怎么样?我这个心愿不过分吧!而且,我姐姐已经不在了,你不防也放手阿罗,让她与我们回蛇沼。此生过往,便当从未发生过。你未来过泥沼,我们元氏一族,也从来没有涉世过尘外之事。或者,我也不介意让玉儿陪阿罗一起入朝,算是——”
元薇一副理所当然的语气说道,可是话未完便觉身子轻,剧痛袭来。
等她感觉到腹部的疼痛,人已经被一脚飞踢了出去,撞在一旁的矮榻上。瞬时间,木片的碎片四散,可见出手之人的力气不轻。
“娘——”一直安静的元玉风这才回过神来,第一个冲到元薇的身边欲扶起她。而元征则是腿一软,就跪坐在了地上。
“皇上!”一直站在南宫垣胤身边的陆庭赶忙扶住气的颤抖的南宫垣胤,生怕他有个闪失。
而内室听见动静的南宫紫罗则是再也忍不住,直冲了出来。
乍见南宫紫罗的出现,元征着实一惊:“阿,阿罗,你怎的在这里?”
而感觉到屋子里突然多出一个人的元玉风,也是心神一动,下意识的凝神防备起来,但听得元征喊出的名字,亦是怔住,唯有扶着元薇的手忍不住收进了力道。
南宫紫罗先是看了一眼气的眼睛通红的南宫垣胤,便径直走到正口吐鲜血的元薇身边,欲为她把脉。
南宫垣胤这一脚踢的可是不轻,元薇只觉自己的五脏六腑仿佛都绞在了一起般,疼痛钻心刻骨。却还固执的瞪着眼睛,看着被自己怕是气出内伤的南宫垣胤得意的笑着。

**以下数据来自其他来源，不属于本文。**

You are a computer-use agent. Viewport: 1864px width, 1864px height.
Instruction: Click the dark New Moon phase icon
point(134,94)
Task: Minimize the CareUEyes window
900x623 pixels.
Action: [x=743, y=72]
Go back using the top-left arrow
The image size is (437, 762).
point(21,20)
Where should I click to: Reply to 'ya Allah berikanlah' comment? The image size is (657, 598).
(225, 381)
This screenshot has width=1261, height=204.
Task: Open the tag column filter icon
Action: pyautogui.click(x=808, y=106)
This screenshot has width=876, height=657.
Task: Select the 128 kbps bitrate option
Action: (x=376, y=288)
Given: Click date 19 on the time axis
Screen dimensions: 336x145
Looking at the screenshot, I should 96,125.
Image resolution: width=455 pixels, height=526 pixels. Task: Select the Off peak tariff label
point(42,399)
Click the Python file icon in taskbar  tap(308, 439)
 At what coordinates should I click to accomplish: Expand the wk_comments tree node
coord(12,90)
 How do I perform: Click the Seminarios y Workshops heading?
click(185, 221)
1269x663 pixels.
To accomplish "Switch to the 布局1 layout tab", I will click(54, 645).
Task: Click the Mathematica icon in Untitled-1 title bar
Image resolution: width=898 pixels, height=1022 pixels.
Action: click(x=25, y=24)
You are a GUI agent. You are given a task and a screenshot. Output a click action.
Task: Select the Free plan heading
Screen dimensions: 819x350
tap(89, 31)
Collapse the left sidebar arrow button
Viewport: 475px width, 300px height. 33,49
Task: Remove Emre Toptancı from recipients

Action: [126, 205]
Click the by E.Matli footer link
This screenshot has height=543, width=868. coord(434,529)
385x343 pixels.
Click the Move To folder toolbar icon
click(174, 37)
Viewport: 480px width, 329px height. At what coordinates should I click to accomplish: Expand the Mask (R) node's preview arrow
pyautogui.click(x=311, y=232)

这时看见南宫紫罗出来,却是一怔,眼底瞬间闪过一抹慌乱。
但看南宫紫罗不去看南宫垣胤,居然第一个过来看自己的伤势,惊讶过后,便又是得意洋洋的看向南宫垣胤,大笑道:“哈哈,怎么样?咳咳……南宫垣胤,看来,我姐姐的女儿终究是心向着我元家人的!你就是再疼爱她,又如何!放手吧!哈哈哈……”说着,又是一阵自鸣得意的大笑,仿佛已经忘记了自身的疼痛般。
“姨妈,当年,你是故意与我母后说那些话的吧!”这时,南宫紫罗却是松开了搭在元薇腕上的手,抬起清亮的眼,紧紧的盯着她几近浑浊的神色。
对上南宫紫罗这样犀利,分明还带着审判的眼神,元薇只觉原本伤痛的心脏一阵悸跳,跟着开口:“阿罗,你在说什么?为何姨妈听不懂?不过没有关系!姨妈知道你是念旧的好孩子,就跟你的娘亲一样,你跟我们走吧,咱们去蛇沼,过无忧无虑的生活,再也不用被宫廷内的尔虞我诈所侵害!”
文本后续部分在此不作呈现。